§ REQUIRED TASK
How might the account below of Rav Shaul at the tish go on after its final sentence? Write the continuation.

§ SOURCE TEXT
▽

The thousands in attendance already knew about Rav Shaul’s trademark anivus — he always sits at the tish, or any other time he’s in front of a large crowd, with closed eyes, in order to shield himself from the inherent gaavah that comes with being in front of huge, adoring throng. But some people noticed a conversation taking place at the head table in the middle of the tish. It was Rav Daniel on his right telling him, “The oilam wants you to vinch them l’chayim. Open your eyes, look at them, and bless them!” Then the Rosh Yeshivah turned to Rav Moshe Fogel, rav of Gur in Boro Park, who was on his left — Rav Fogel also encouraged him. “But,” the Rosh Yeshivah practically pleaded, “it’s not good for me.” (In fact, before he left Eretz Yisrael, Rav Shaul told his talmidim that they should daven for him. “For hatzlachah?” they asked. “Also,” the Rosh Yeshivah answered, “but daven for me that if the trip is a success, it won’t bring me to gaavah.”) Now, on the dais, Rav Fogel turned to him and said, “Don’t worry, you’re doing good for other Yidden — nothing will happen to you.”

△

§ DATASET EXTRACT
▽

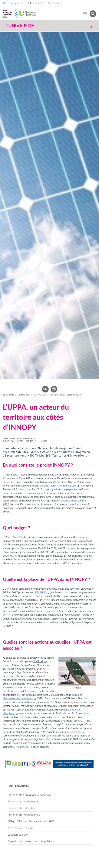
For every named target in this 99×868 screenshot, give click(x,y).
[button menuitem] (93, 14)
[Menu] (85, 13)
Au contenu (18, 3)
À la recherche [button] (36, 3)
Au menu (53, 3)
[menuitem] (49, 795)
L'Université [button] (20, 26)
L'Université (9, 395)
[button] (85, 26)
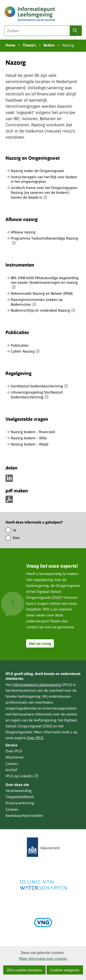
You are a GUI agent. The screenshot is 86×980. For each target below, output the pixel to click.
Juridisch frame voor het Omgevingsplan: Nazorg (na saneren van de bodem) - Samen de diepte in (44, 192)
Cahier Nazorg (25, 352)
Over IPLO (35, 738)
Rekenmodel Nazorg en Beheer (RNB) (41, 293)
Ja (14, 530)
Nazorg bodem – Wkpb (29, 444)
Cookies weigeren (65, 970)
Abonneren (14, 757)
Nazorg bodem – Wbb (29, 438)
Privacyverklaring (20, 803)
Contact (12, 764)
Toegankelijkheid (19, 797)
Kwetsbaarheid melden (24, 815)
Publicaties (19, 345)
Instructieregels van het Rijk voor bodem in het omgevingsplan (44, 179)
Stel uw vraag (40, 643)
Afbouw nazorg (23, 232)
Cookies (12, 809)
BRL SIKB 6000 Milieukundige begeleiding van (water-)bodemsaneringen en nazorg (45, 283)
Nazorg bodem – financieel (33, 432)
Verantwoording (18, 791)
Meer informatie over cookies (43, 958)
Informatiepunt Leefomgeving (37, 684)
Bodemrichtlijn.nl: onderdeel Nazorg (43, 310)
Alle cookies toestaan (24, 970)
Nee (16, 538)
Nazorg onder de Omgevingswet (37, 170)
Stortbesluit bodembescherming (39, 386)
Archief (11, 770)
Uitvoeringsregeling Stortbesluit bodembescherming (37, 395)
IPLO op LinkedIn (22, 776)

△

§ ANSWER TO THIS EXERCISE
The Rosh Yeshivah opened his eyes, bentshed the oilam l’chayim, and closed his eyes back.

Later, one of the balabatim who hosted Rav Shaul was blunt and asked him directly, “What does the Rosh Yeshivah make of the adulation of the crowds he’s getting here, people packing the rooms for his shiurim and running after his car in the street?”

Rav Shaul answered, “That’s why we repeat Dovid Hamelech’s words, “Al tevoeini regel gaavah” and “Hashem lo gava libi…” and I keep davening for that, and I asked the people to daven for me as well. But you know what, there can never be too many tefillos like that, so since I’m here and you asked, here’s a pen and paper — I’m writing my name and my mother's name down and you can daven for me too.”

At the end of an hours-long Shalosh Seudos/Motzaei Shabbos tish (the “Shabbos” photographs were taken after the zeman), as the Rosh Yeshivah finished speaking and the crowd — an overflowing tent on 18th Avenue and thousands more spilling into the streets — stood up to dance, an announcement was broadcast over the loudspeaker notifying the crowd of a meeting spot for lost children. But the seemingly straightforward message — “fathers who are looking for their children and children who are looking for their fathers…” touched a deep spot within the Rosh Yeshivah, who smiled broadly and nodded, using those simple words as a mashal of Klal Yisrael looking for their Father.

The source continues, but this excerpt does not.